EXCERPTED TEXT section start

When to take on a board of directors - and when not to
In general I don't find dentistry terribly inspiring. Other than a particularly challenging encounter where I had a set of wisdom teeth removed - which resembled an archaeological dig located in my mouth -- I struggle to think of any memorable dental moments.
It may explain why rappers have tried to glamourise the whole affair with jewel-encrusted grills.
However, dentist visits are a bit like the search for a board of directors. It's entirely possible you may never actually need one. But having a board (combined with regular brushing) may prevent the build-up of issues which cause company failure.
The role of boards and non-exec directors is one I continue to evolve my thinking on.
I get asked to be on quite a few, which generally fall into two different categories: early stage startups and mature companies. In general, I don't see as many in the middle category, possibly because the management teams are too busy.
(Ironically, this is where boards are probably most helpful.)
As an early startup without investment, you almost certainly don't need additional directors beyond the founders.
I've had quite a lot of people pitching me to be on their board at this stage.
Honestly, don't bother. Focus on traction instead.
A good time to consider bringing on a director is when you take your first VC money. (This could be seed funding or it might be 'Series A' funding, depending on where in the world you're reading this.)
In general, VC money also results in a board seat. I recommend adding an experienced industry person for every VC round. It's a healthy balance to maintain and most sensible investors won't have a problem with it.
At any one time, I have a list of people I'm thinking about for our boards. The best people are often those who you'll need to convince over time.
That being said, I'm a big believer in try-before-you-buy. One of Silicon Valley's greatest innovations has been the 'advisor' role. If you value people's advice and connections, compensate them as an adviser (usually a small equity or options slice). It's a great way of testing their real value.

EXCERPTED TEXT section end
ENTRIES SUPPLIED section start

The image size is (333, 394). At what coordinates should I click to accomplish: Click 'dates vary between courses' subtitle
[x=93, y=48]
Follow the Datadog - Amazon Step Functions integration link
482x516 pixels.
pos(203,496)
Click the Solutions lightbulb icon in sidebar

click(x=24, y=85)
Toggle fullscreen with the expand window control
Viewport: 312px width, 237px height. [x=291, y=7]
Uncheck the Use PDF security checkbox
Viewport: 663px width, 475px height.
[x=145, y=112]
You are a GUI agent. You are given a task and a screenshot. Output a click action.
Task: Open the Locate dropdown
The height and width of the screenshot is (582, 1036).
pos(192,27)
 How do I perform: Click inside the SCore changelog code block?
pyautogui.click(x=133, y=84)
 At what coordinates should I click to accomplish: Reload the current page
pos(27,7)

ENTRIES SUPPLIED section end
ENTRIES SUPPLIED section start

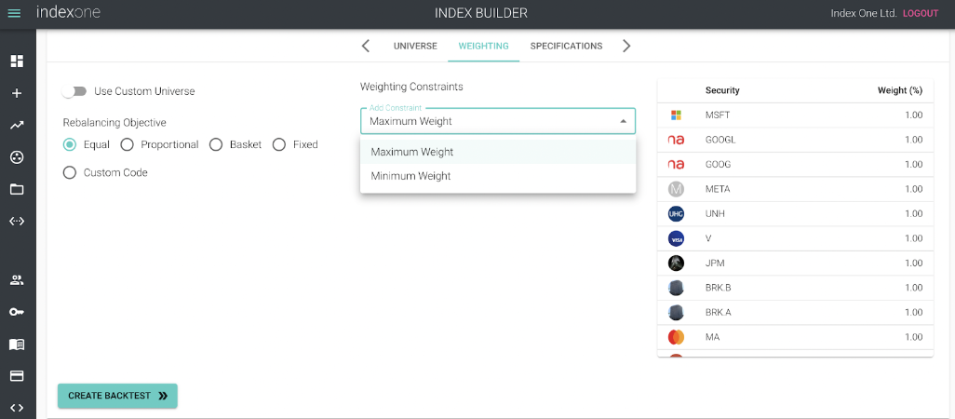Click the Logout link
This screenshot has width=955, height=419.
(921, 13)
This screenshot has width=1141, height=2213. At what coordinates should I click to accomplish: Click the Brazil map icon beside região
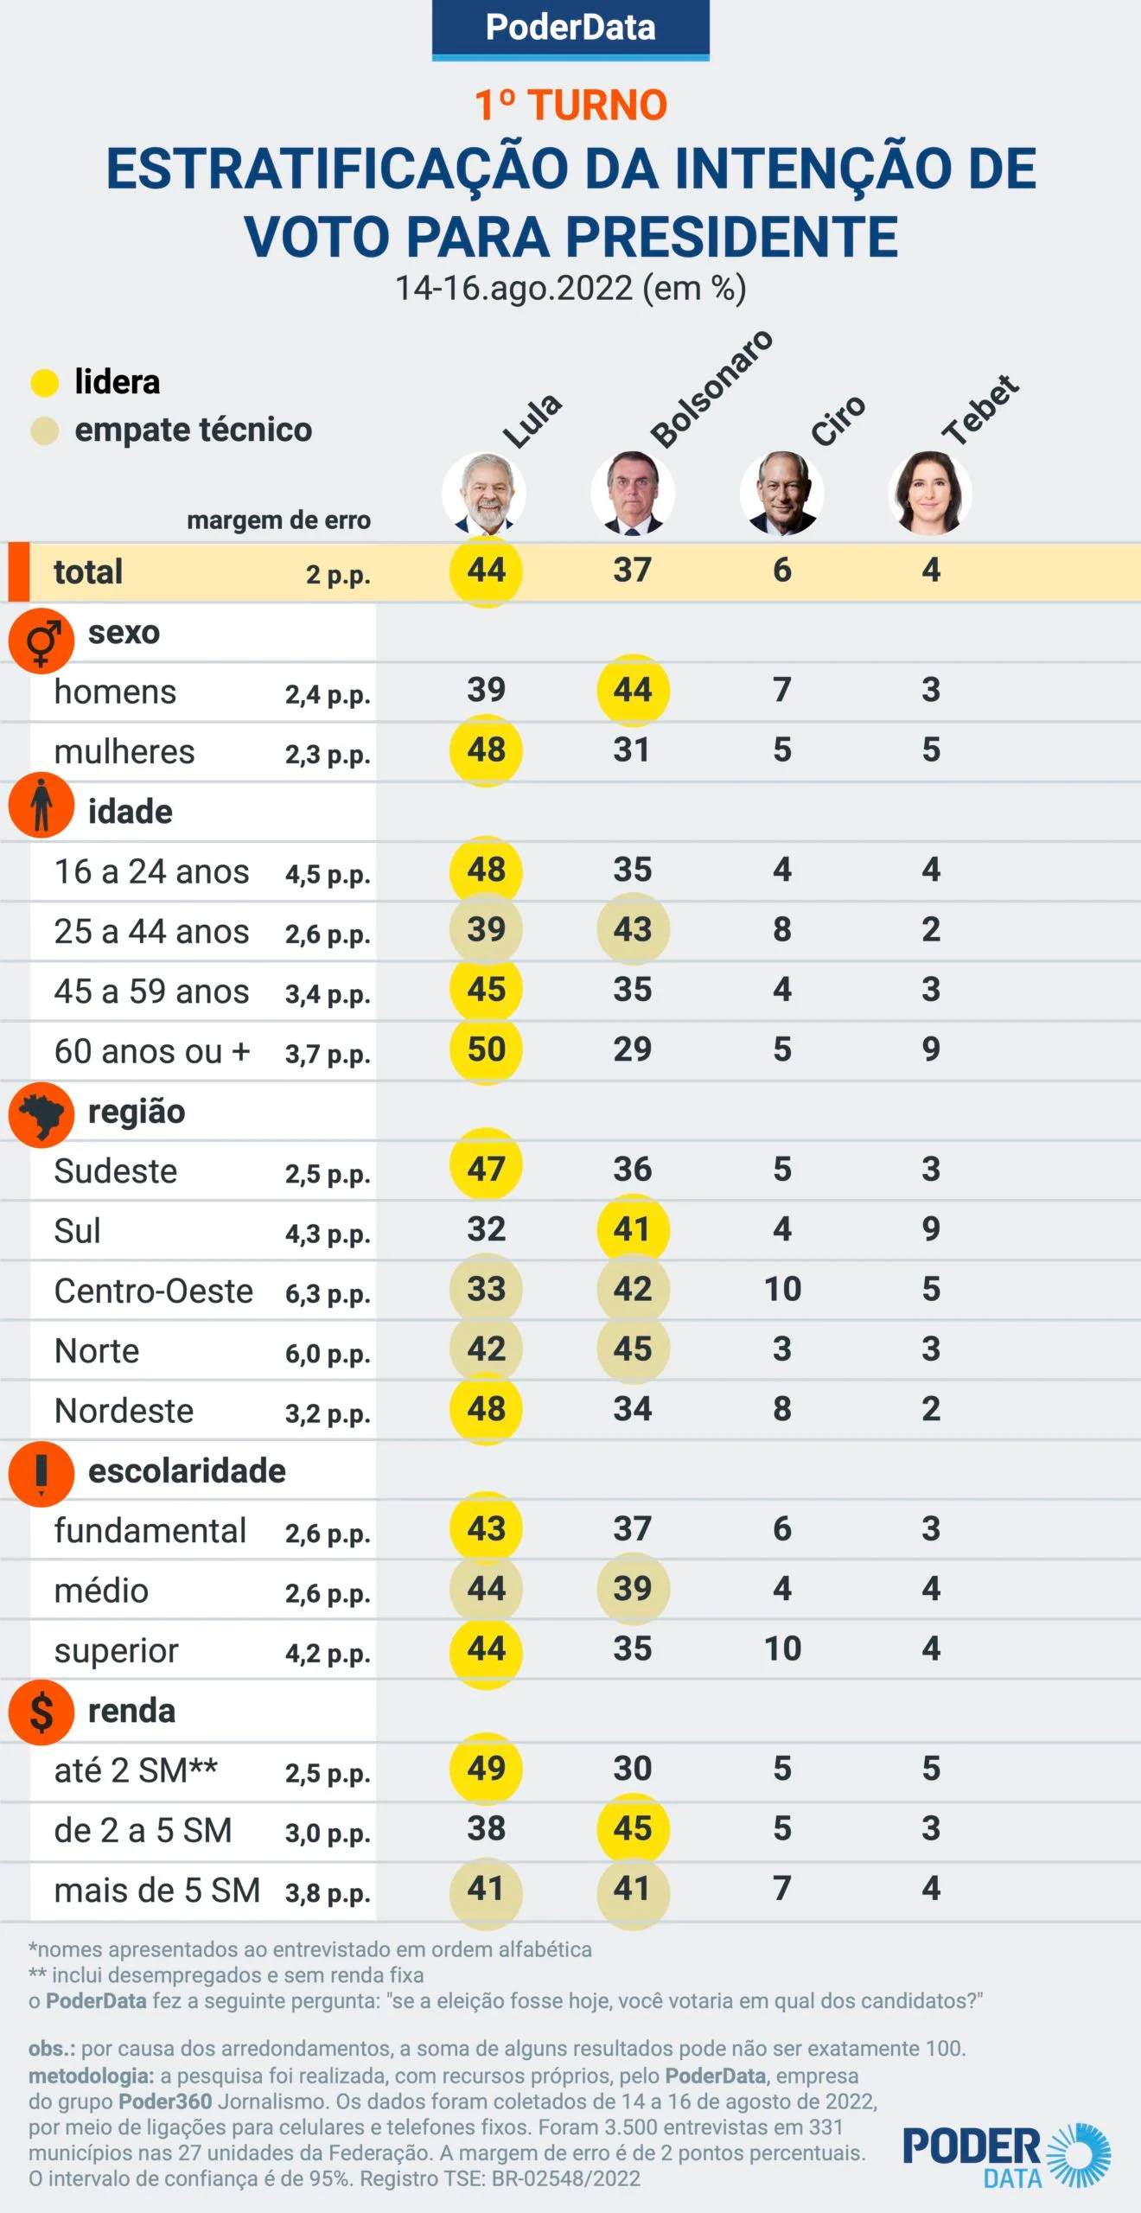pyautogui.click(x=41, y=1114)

ENTRIES SUPPLIED section end
ENTRIES SUPPLIED section start

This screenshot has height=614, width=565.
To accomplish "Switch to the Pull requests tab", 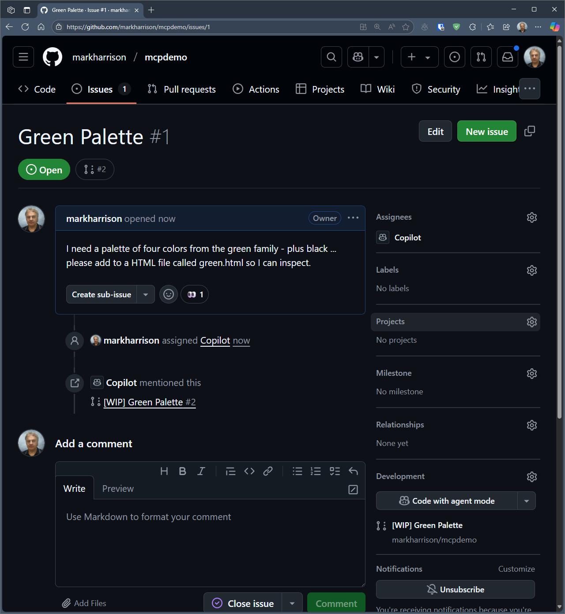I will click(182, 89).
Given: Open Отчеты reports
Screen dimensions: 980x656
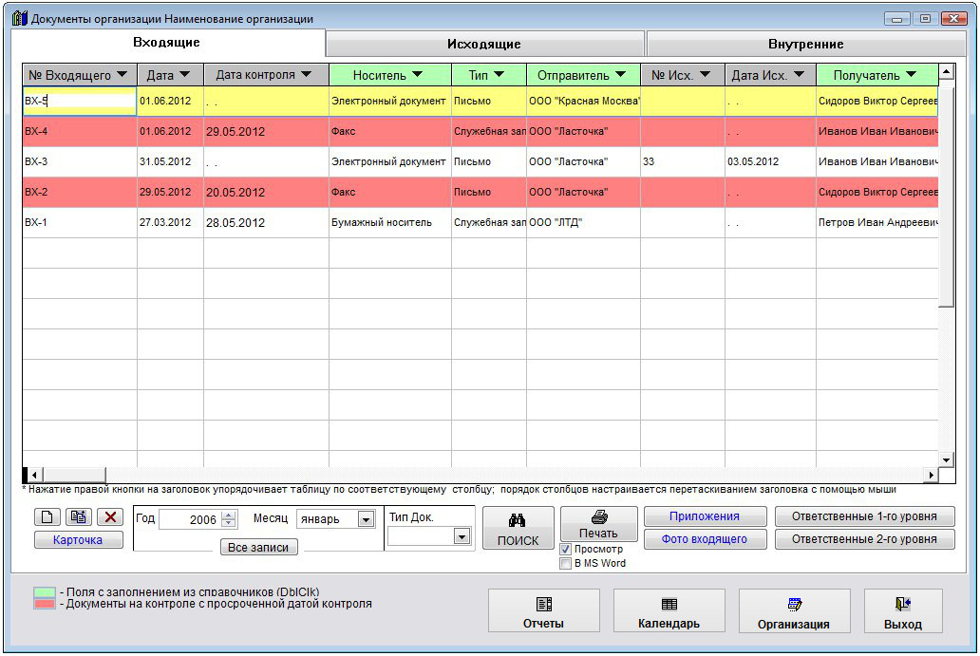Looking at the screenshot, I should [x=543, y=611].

ENTRIES SUPPLIED section end

_WORK TO BE COMPLETED_. What does the piece on boards of directors recommend adding for every VC round?

_RESPONSE TO THE EXERCISE_. An experienced industry person.